● THE PROBLEM
Line by line, output the material without altering anything.

══ DATA PROVIDED

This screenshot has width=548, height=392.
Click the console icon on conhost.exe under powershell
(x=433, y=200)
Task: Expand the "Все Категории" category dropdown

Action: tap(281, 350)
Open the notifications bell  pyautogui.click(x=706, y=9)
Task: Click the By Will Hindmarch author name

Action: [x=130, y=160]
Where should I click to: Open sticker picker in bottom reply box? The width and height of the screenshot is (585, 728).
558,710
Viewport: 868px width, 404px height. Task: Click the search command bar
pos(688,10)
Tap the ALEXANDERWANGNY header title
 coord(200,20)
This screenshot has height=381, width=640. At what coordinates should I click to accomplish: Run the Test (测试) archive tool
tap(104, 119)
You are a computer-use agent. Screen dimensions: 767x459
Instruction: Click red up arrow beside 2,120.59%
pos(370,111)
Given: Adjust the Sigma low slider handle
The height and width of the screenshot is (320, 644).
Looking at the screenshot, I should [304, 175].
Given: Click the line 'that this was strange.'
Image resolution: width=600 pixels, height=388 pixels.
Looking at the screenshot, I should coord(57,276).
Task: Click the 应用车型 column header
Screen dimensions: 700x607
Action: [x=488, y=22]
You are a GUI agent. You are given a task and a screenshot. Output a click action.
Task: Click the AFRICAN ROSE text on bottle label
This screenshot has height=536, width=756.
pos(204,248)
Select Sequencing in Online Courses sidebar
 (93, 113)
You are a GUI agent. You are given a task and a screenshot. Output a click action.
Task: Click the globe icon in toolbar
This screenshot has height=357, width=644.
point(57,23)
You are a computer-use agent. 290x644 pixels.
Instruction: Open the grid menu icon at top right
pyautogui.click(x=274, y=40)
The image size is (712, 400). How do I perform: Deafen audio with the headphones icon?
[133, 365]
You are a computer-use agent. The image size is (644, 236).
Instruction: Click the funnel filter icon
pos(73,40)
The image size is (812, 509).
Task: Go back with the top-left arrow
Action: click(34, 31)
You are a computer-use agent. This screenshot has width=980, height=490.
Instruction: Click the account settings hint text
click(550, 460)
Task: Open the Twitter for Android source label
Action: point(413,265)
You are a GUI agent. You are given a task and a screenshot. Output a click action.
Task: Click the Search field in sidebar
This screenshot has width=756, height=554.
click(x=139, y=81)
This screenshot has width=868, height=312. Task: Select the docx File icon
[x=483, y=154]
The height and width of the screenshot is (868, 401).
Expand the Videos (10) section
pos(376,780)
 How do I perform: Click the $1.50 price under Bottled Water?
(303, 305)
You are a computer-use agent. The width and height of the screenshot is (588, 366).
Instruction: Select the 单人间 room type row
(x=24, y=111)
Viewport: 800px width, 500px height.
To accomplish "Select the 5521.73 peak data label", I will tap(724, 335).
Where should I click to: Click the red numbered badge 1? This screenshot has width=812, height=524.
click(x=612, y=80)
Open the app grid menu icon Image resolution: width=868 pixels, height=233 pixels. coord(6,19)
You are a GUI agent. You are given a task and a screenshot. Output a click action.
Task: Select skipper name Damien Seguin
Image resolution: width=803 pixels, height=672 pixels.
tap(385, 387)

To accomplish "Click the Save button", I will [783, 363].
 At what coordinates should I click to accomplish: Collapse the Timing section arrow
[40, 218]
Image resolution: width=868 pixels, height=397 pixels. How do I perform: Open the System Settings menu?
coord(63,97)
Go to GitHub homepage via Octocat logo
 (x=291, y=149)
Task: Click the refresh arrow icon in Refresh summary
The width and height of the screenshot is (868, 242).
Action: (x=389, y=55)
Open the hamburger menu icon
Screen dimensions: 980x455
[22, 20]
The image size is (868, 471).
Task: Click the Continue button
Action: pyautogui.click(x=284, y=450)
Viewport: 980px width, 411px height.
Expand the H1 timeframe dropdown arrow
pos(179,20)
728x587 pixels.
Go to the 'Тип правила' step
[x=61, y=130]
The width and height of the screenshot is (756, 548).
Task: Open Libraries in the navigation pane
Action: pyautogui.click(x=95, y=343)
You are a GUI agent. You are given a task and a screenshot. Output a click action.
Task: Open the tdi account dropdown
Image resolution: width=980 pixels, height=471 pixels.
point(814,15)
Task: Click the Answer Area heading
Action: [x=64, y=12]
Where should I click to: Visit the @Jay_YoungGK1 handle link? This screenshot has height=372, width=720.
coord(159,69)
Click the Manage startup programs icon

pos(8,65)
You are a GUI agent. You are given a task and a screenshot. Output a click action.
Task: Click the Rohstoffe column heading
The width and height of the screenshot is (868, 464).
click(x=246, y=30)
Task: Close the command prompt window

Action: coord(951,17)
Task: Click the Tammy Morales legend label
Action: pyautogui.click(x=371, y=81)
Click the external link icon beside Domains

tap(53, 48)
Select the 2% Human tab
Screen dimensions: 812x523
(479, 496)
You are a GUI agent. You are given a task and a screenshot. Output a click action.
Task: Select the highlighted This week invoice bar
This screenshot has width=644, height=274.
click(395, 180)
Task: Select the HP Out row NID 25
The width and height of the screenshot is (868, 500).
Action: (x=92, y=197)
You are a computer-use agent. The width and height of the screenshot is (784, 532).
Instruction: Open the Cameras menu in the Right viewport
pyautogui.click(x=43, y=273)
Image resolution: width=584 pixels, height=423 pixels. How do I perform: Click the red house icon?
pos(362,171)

════

● OUTPUT BELOW
This screenshot has width=548, height=392.
Click the console icon on conhost.exe under powershell
(x=433, y=200)
Task: Expand the "Все Категории" category dropdown

Action: tap(281, 350)
Open the notifications bell  pyautogui.click(x=706, y=9)
Task: Click the By Will Hindmarch author name

Action: [x=130, y=160]
Where should I click to: Open sticker picker in bottom reply box? The width and height of the screenshot is (585, 728).
558,710
Viewport: 868px width, 404px height. Task: Click the search command bar
pos(688,10)
Tap the ALEXANDERWANGNY header title
 coord(200,20)
This screenshot has height=381, width=640. At what coordinates should I click to accomplish: Run the Test (测试) archive tool
tap(104, 119)
You are a computer-use agent. Screen dimensions: 767x459
Instruction: Click red up arrow beside 2,120.59%
pos(370,111)
Given: Adjust the Sigma low slider handle
The height and width of the screenshot is (320, 644).
Looking at the screenshot, I should [304, 175].
Given: Click the line 'that this was strange.'
Image resolution: width=600 pixels, height=388 pixels.
Looking at the screenshot, I should coord(57,276).
Task: Click the 应用车型 column header
Screen dimensions: 700x607
Action: [x=488, y=22]
You are a GUI agent. You are given a task and a screenshot. Output a click action.
Task: Click the AFRICAN ROSE text on bottle label
This screenshot has height=536, width=756.
pos(204,248)
Select Sequencing in Online Courses sidebar
 (93, 113)
You are a GUI agent. You are given a task and a screenshot. Output a click action.
Task: Click the globe icon in toolbar
This screenshot has height=357, width=644.
point(57,23)
You are a computer-use agent. 290x644 pixels.
Instruction: Open the grid menu icon at top right
pyautogui.click(x=274, y=40)
The image size is (712, 400). How do I perform: Deafen audio with the headphones icon?
[133, 365]
You are a computer-use agent. The image size is (644, 236).
Instruction: Click the funnel filter icon
pos(73,40)
The image size is (812, 509).
Task: Go back with the top-left arrow
Action: click(34, 31)
You are a computer-use agent. This screenshot has width=980, height=490.
Instruction: Click the account settings hint text
click(550, 460)
Task: Open the Twitter for Android source label
Action: point(413,265)
You are a GUI agent. You are given a task and a screenshot. Output a click action.
Task: Click the Search field in sidebar
This screenshot has width=756, height=554.
click(x=139, y=81)
This screenshot has width=868, height=312. Task: Select the docx File icon
[x=483, y=154]
The height and width of the screenshot is (868, 401).
Expand the Videos (10) section
pos(376,780)
 How do I perform: Click the $1.50 price under Bottled Water?
(303, 305)
You are a computer-use agent. The width and height of the screenshot is (588, 366).
Instruction: Select the 单人间 room type row
(x=24, y=111)
Viewport: 800px width, 500px height.
To accomplish "Select the 5521.73 peak data label", I will tap(724, 335).
Where should I click to: Click the red numbered badge 1? This screenshot has width=812, height=524.
click(x=612, y=80)
Open the app grid menu icon Image resolution: width=868 pixels, height=233 pixels. coord(6,19)
You are a GUI agent. You are given a task and a screenshot. Output a click action.
Task: Select skipper name Damien Seguin
Image resolution: width=803 pixels, height=672 pixels.
tap(385, 387)

To accomplish "Click the Save button", I will [783, 363].
 At what coordinates should I click to accomplish: Collapse the Timing section arrow
[40, 218]
Image resolution: width=868 pixels, height=397 pixels. How do I perform: Open the System Settings menu?
coord(63,97)
Go to GitHub homepage via Octocat logo
 (x=291, y=149)
Task: Click the refresh arrow icon in Refresh summary
The width and height of the screenshot is (868, 242).
Action: (x=389, y=55)
Open the hamburger menu icon
Screen dimensions: 980x455
[22, 20]
The image size is (868, 471).
Task: Click the Continue button
Action: pyautogui.click(x=284, y=450)
Viewport: 980px width, 411px height.
Expand the H1 timeframe dropdown arrow
pos(179,20)
728x587 pixels.
Go to the 'Тип правила' step
[x=61, y=130]
The width and height of the screenshot is (756, 548).
Task: Open Libraries in the navigation pane
Action: pyautogui.click(x=95, y=343)
You are a GUI agent. You are given a task and a screenshot. Output a click action.
Task: Open the tdi account dropdown
Image resolution: width=980 pixels, height=471 pixels.
point(814,15)
Task: Click the Answer Area heading
Action: [x=64, y=12]
Where should I click to: Visit the @Jay_YoungGK1 handle link? This screenshot has height=372, width=720.
coord(159,69)
Click the Manage startup programs icon

pos(8,65)
You are a GUI agent. You are given a task and a screenshot. Output a click action.
Task: Click the Rohstoffe column heading
The width and height of the screenshot is (868, 464).
click(x=246, y=30)
Task: Close the command prompt window

Action: coord(951,17)
Task: Click the Tammy Morales legend label
Action: pyautogui.click(x=371, y=81)
Click the external link icon beside Domains

tap(53, 48)
Select the 2% Human tab
Screen dimensions: 812x523
(479, 496)
You are a GUI agent. You are given a task and a screenshot. Output a click action.
Task: Select the highlighted This week invoice bar
This screenshot has width=644, height=274.
click(395, 180)
Task: Select the HP Out row NID 25
The width and height of the screenshot is (868, 500).
Action: (x=92, y=197)
You are a computer-use agent. The width and height of the screenshot is (784, 532).
Instruction: Open the Cameras menu in the Right viewport
pyautogui.click(x=43, y=273)
Image resolution: width=584 pixels, height=423 pixels. How do I perform: Click the red house icon?
pos(362,171)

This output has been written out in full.